The script looks like this:
# select a subset of the variables
dat1 = input_table.iloc[:, :1780]
# select another subset of the variables
dat2 = input_table.iloc[:, 1855:]
#output where varX = 1
output_table = dat1[dat2.varX == 1]
Any thought how I can speed this up? Is it something to do with the loading of the data into Python from Knime? Or something else?
I am using KNIME 3.1 in windows with Python 2.7 installed with Anaconda 2. Same issue also on a Mac.
from your code, I assume you are using the KNIME Python scripting nodes but not the community Python scripting nodes. Is that correct?
I just can tell you, that in case of the community python nodes, the data has to be written to a temporary file before python can load the data and run the script. I don't know the mechanisms of the KNIME Python nodes but it case it works similar, this would explain the problem...
If you have the source as CSV anyway, it might be a good idea to load the path of that file into knime (List Files node will help) and just pass the file-path to python. Then python can read in in the data directly and you would save one read/write process of the whole data.
Thanks for the reply.
You are correct I am using the KNIME Python scripting node - I have just realised that maybe this should have gone in the general forum rather than the Community one. I was using a CSV for testing - usually thedata will come from a database. I was just surprised how long it seemed to take for the data to load into a Python structure before the Python code actually started.
I will resubmit the question in the KNIME general forum as I don't think my problem is specifc to the Community Pythn node.

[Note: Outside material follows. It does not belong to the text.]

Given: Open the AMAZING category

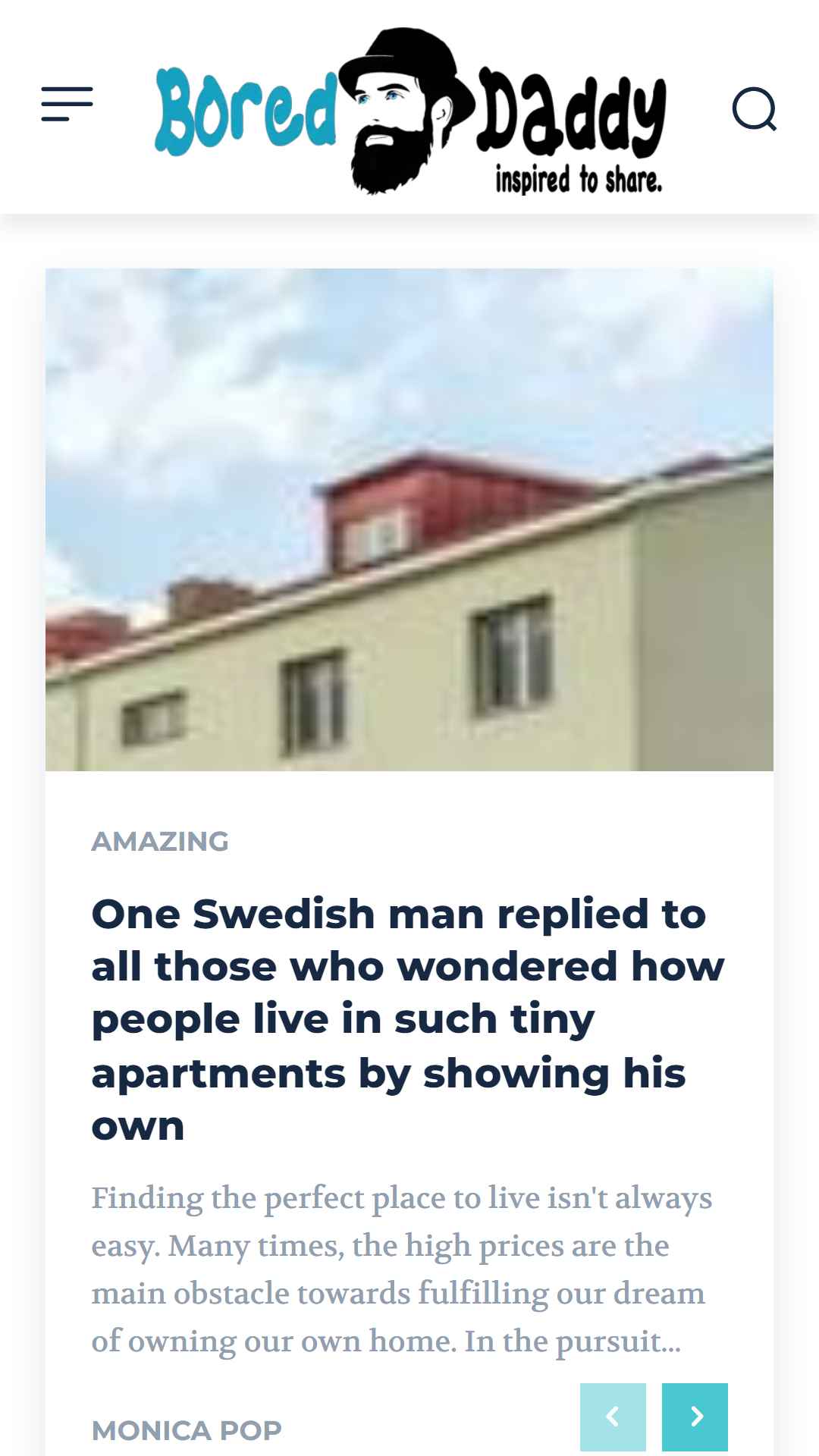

It doesn't **seem** slow, it actually is!
Apparently something strange on version 3 as it was not an issue on v2 (I just upgraded).
It indeed takes forever to load data into Python and the execution is as fast as usual.
If anyone has an idea...
I have a python script that generates a table with 400,000 elements, the script when run stand-alone takes 126s (including dataframe.to_csv), but as a Knime node, it takes over 2 hours.
BTW, seems really slow from [R] as well.